DIRECTIONS FOR THIS TASK: Reproduce every one of the following entries verbatim.
* START *
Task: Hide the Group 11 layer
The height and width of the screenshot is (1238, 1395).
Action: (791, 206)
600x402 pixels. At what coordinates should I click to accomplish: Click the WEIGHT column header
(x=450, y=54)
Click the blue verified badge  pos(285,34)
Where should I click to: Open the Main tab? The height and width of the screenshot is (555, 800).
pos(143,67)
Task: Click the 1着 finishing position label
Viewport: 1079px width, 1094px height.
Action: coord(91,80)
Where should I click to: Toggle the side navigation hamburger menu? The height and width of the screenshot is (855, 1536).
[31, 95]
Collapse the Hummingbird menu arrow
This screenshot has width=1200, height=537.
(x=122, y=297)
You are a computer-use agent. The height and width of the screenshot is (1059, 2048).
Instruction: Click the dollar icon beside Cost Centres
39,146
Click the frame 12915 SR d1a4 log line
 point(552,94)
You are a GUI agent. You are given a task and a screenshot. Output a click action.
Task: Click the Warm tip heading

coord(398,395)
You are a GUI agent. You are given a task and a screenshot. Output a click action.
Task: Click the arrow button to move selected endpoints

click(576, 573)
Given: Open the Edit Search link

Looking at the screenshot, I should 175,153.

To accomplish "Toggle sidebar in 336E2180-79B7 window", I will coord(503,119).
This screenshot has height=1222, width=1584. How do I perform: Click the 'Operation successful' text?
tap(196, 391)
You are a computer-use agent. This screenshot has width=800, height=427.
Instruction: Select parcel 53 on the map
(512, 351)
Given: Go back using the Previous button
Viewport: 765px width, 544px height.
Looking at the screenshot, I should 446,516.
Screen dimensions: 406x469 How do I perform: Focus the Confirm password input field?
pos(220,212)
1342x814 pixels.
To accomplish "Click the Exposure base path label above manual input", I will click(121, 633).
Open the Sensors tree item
* END *
SOLUTION TO THIS TASK:
Task: Hide the Group 11 layer
The height and width of the screenshot is (1238, 1395).
Action: (791, 206)
600x402 pixels. At what coordinates should I click to accomplish: Click the WEIGHT column header
(x=450, y=54)
Click the blue verified badge  pos(285,34)
Where should I click to: Open the Main tab? The height and width of the screenshot is (555, 800).
pos(143,67)
Task: Click the 1着 finishing position label
Viewport: 1079px width, 1094px height.
Action: coord(91,80)
Where should I click to: Toggle the side navigation hamburger menu? The height and width of the screenshot is (855, 1536).
[31, 95]
Collapse the Hummingbird menu arrow
This screenshot has width=1200, height=537.
(x=122, y=297)
You are a computer-use agent. The height and width of the screenshot is (1059, 2048).
Instruction: Click the dollar icon beside Cost Centres
39,146
Click the frame 12915 SR d1a4 log line
 point(552,94)
You are a GUI agent. You are given a task and a screenshot. Output a click action.
Task: Click the Warm tip heading

coord(398,395)
You are a GUI agent. You are given a task and a screenshot. Output a click action.
Task: Click the arrow button to move selected endpoints

click(576, 573)
Given: Open the Edit Search link

Looking at the screenshot, I should 175,153.

To accomplish "Toggle sidebar in 336E2180-79B7 window", I will coord(503,119).
This screenshot has height=1222, width=1584. How do I perform: Click the 'Operation successful' text?
tap(196, 391)
You are a computer-use agent. This screenshot has width=800, height=427.
Instruction: Select parcel 53 on the map
(512, 351)
Given: Go back using the Previous button
Viewport: 765px width, 544px height.
Looking at the screenshot, I should 446,516.
Screen dimensions: 406x469 How do I perform: Focus the Confirm password input field?
pos(220,212)
1342x814 pixels.
To accomplish "Click the Exposure base path label above manual input", I will click(121, 633).
Open the Sensors tree item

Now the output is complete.